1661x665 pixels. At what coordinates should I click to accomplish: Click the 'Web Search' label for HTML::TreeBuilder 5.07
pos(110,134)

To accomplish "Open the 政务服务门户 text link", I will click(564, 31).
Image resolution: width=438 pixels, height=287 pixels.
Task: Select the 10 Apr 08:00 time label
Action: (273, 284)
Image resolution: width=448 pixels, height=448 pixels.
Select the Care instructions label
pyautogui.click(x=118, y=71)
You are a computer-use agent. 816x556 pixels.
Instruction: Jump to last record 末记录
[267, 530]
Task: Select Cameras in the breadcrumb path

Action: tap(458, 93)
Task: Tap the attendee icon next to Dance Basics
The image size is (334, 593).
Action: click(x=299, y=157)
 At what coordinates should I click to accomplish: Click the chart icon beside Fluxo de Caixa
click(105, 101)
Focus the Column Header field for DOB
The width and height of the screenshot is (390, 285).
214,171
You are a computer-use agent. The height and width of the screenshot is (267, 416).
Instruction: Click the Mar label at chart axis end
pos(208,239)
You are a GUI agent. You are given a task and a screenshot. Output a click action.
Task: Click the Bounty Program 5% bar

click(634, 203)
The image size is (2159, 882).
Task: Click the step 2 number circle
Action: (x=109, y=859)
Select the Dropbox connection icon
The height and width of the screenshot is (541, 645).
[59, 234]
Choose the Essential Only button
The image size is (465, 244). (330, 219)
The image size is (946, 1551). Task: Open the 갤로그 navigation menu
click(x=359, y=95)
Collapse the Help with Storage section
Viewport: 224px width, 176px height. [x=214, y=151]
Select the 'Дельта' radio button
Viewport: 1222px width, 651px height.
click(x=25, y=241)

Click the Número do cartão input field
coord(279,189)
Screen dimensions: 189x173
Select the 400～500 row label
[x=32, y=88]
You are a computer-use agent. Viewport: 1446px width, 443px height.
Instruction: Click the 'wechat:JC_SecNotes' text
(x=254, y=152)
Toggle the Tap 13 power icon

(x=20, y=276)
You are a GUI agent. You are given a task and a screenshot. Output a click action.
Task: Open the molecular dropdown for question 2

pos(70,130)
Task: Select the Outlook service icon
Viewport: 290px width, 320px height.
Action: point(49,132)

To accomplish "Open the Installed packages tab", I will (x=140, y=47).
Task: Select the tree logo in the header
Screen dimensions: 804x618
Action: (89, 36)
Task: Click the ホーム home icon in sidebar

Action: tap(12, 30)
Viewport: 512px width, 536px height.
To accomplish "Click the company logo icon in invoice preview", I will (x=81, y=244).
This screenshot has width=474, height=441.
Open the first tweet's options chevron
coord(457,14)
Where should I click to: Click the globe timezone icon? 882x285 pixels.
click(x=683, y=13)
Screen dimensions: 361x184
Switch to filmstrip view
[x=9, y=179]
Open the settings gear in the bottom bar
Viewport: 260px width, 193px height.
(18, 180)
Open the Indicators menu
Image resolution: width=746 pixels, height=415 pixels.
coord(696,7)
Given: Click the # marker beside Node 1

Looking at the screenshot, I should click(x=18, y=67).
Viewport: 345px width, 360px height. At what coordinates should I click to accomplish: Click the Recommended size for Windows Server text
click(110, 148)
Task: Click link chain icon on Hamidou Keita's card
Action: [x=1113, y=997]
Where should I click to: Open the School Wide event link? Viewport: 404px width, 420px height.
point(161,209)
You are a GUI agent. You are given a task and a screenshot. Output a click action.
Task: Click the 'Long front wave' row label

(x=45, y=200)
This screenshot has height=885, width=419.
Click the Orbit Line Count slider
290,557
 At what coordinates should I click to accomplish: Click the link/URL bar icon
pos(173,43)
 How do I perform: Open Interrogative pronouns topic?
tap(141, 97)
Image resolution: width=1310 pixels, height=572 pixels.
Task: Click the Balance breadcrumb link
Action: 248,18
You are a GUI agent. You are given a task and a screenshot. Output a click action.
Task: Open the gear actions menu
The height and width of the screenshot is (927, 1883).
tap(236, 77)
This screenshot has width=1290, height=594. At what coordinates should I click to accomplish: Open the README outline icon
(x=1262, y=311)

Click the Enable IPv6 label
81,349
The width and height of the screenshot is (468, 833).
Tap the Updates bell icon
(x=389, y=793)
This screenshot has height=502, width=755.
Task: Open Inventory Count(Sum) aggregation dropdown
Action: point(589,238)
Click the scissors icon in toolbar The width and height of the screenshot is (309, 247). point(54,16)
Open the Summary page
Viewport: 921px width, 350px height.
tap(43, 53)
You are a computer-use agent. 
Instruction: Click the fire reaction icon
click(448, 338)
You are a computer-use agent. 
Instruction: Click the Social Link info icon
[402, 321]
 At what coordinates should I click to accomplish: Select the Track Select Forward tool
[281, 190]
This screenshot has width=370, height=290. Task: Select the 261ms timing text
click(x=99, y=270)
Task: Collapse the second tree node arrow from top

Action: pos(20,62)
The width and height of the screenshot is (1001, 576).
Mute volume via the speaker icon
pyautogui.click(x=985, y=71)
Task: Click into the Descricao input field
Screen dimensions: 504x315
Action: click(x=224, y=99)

━━━

◆ WHAT NEEDS TO BE DONE
Find the string "logo" in the entries above and return each line that holds it.

◆ ANSWER TO THIS TASK
Task: Select the tree logo in the header
To accomplish "Click the company logo icon in invoice preview", I will (x=81, y=244).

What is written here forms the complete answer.